There’s not been much change in the best buy tables this week – but that doesn’t mean there aren’t some decent rates up for grabs.
Savers can earn more than 5% interest on easy access ISAs and fixed rate ISAs. But it pays to read the small print before signing up, as some of the table topping accounts come with various restrictions.
Easy access ISAs
Chorley Building Society tops the best buy easy access ISA chart, pipping Zopa to the post, according to Moneyfacts.
Chorley pays 5.15% on its Easy Access Cash ISA which allows one withdrawal per year. Any withdrawals beyond this will mean a lower rate of 2.50% AER will be paid for the remainder of that year. The account, which is available to set up with just £1, can be opened and managed in branch, online and via post.
Zopa’s Smart ISA – Access ISA pot pays slightly less at 5.08% but allows unlimited withdrawals. However, you need to also hold a Zopa Smart Saver to open this account. The account can be opened and managed by mobile banking app with a £1 minimum investment.
Cynergy Bank is in third place on the easy access ISA chart, with its Online ISA (Issue 43) paying 5.07%. But with this account there are no withdrawal restrictions or linked product requirements. The account can solely be opened and managed online but requires the Cynergy Bank Authenticator App or Digipass to do so.
One-year fixed rate ISAs
There are some familiar names at the top of Moneyfacts’ fixed rate ISA chart, with many of last week’s market leaders still jostling for position.
Virgin Money continues to top the one-year fixed ISA chart with its 1 Year Fixed Rate Cash ISA Exclusive Issue 6 which pays 5.85% AER on maturity.
This account is only available to new and existing Virgin Money current account customers from 4 December 2019, or existing customers who originally opened a Clydesdale Bank, Yorkshire Bank or B current account.
Early access to money in the account is available, although a penalty of 60 days’ loss of interest will be applied.
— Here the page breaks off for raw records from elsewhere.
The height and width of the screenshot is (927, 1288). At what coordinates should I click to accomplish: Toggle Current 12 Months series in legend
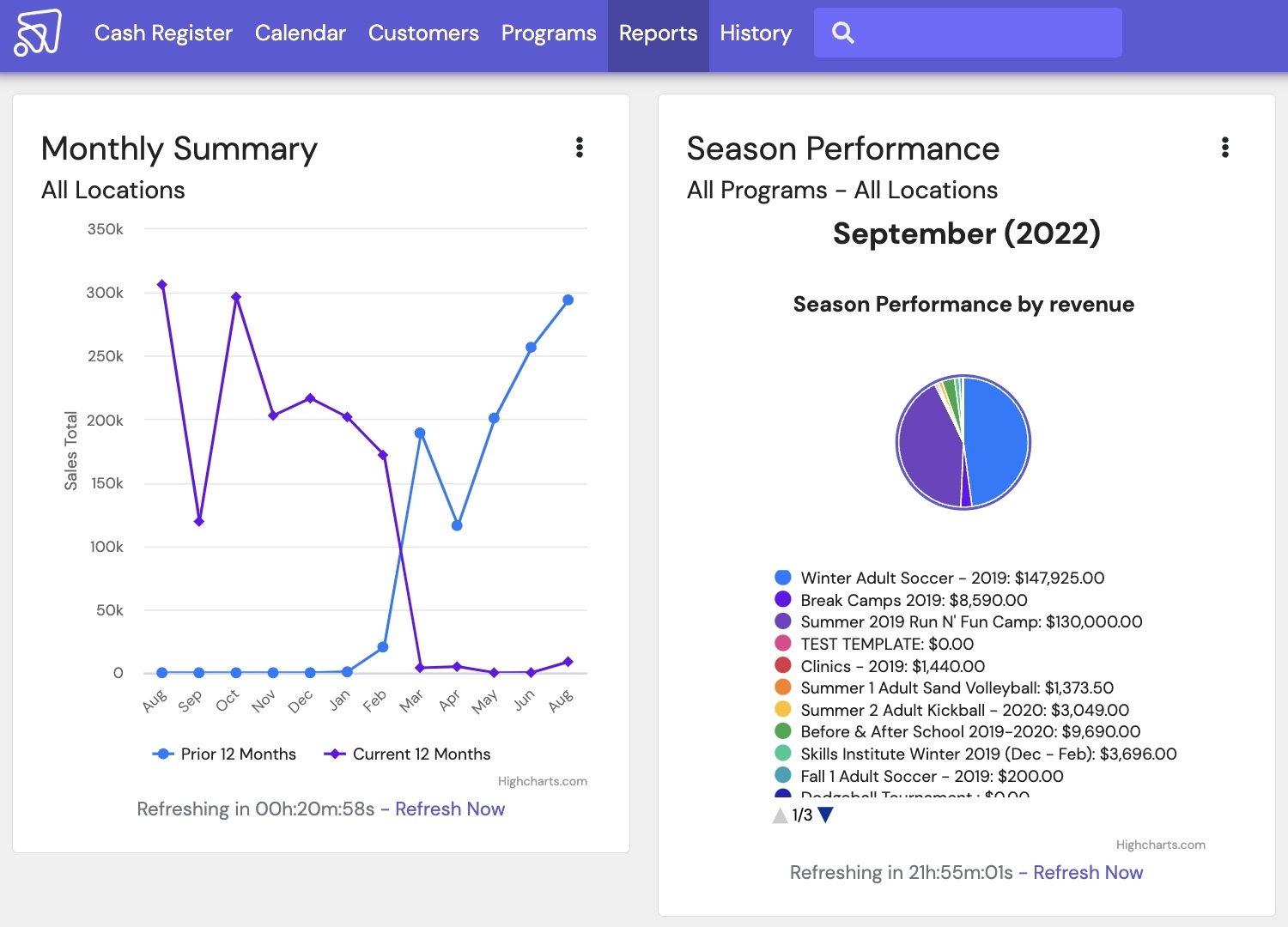pyautogui.click(x=408, y=754)
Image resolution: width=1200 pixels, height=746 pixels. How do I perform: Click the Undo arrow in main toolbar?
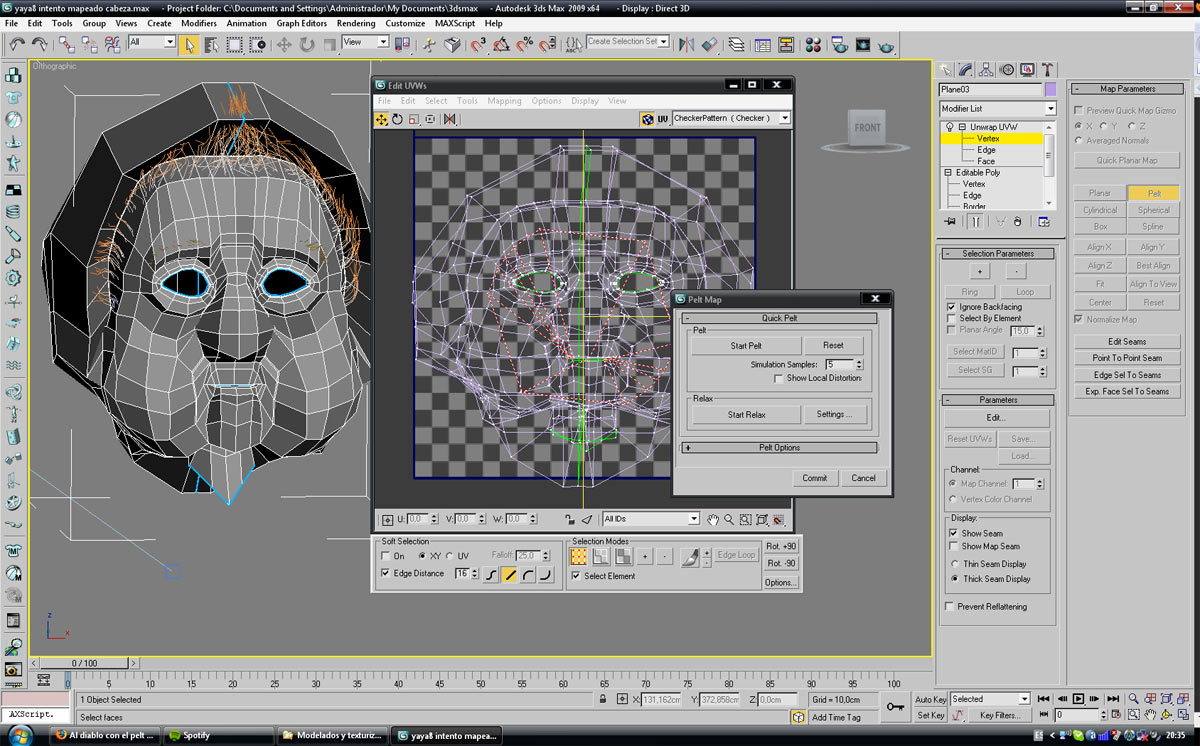coord(17,44)
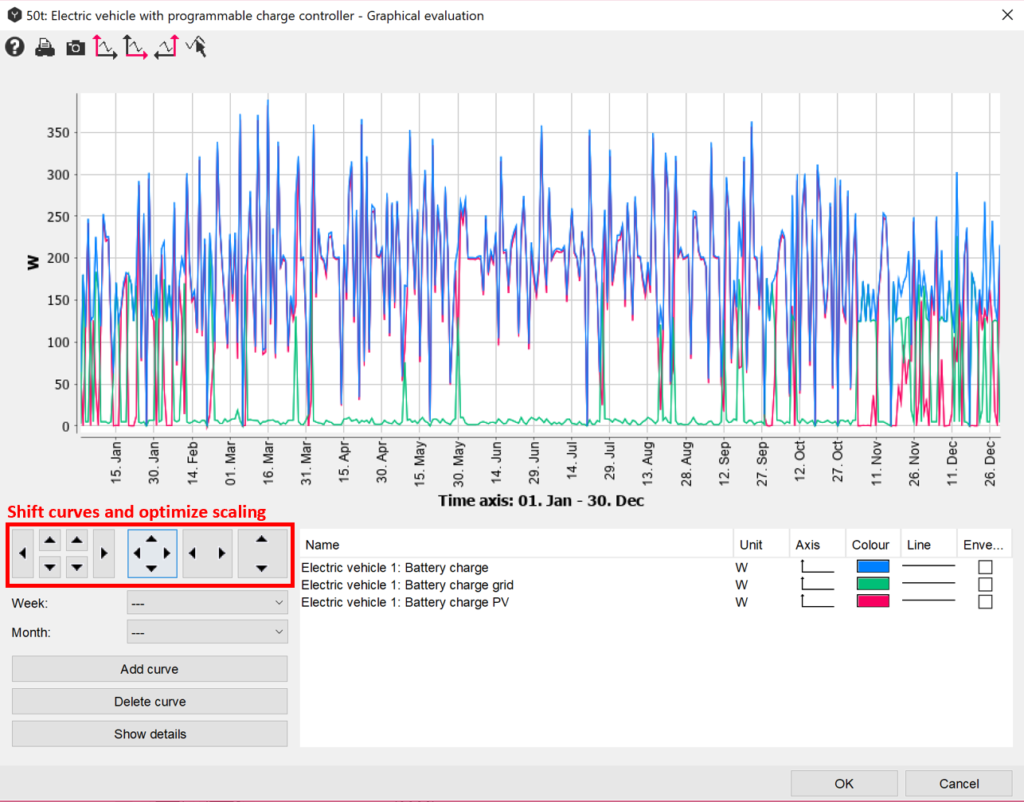Click the right Y-axis chart icon

coord(166,47)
The account can be opened online or in branch, and managed by those methods alongside post, phone and mobile app. Further additions are permitted while the issue remains open.
Two-year fixed rate ISAs
NatWest and Royal Bank of Scotland top the two-year ISA table, with both paying 5.65% AER on their respective two-year cash ISAs.
The NatWest 2 Year Fixed Rate ISA Issue 333 and the identical RBS equivalent have minimum investment levels of £1,000 and allow further additions until 24 November 2023. The accounts can be opened online, via mobile app or by phone, and managed in branch or over the phone.
Three and five-year fixed rate ISAs
Zopa holds top spot in Moneyfacts’ three-year and five-year ISA charts. The Smart ISA – 3 and 5 Year Fixed Term ISA currently pay rates of 5.51% AER and 5.05% AER respectively.
Further additions are permitted for the first 30 days, using a nominated account. However, Zopa does not allow transfers in.
Savers need a Zopa Smart Saver opened via the Smart Savings Hub on the Zopa app to be eligible for either of these ISA accounts.
Aldermore remains at the top of the 30 days’ notice chart with its 30 Day Notice Cash ISA Issue 12, paying 4.50% AER. A minimum initial deposit of £1,000 is required to open this flexible ISA; further additions are permitted, and earlier access is available.
A notice period of 30 days is required before making any withdrawals, which also come with 30 days’ loss of interest for early access.
Stafford Railway Building Society also maintains its market-leading position, with its Cash ISA 60 Day Notice Account which pays 5.25% AER. The account can be opened with a minimum of £100 online, in branch or by post. Further additions are permitted, as well as transfers in from other cash ISAs, but early access is not possible, and the account can’t be managed online.
If you’d prefer to manage your account online, the recently launched WeBSave 60 Day Notice ISA from West Brom Building Society operates online only. It pays 5.25% AER on either a monthly or yearly basis and permits access to your cash, subject to 60 days’ loss of interest.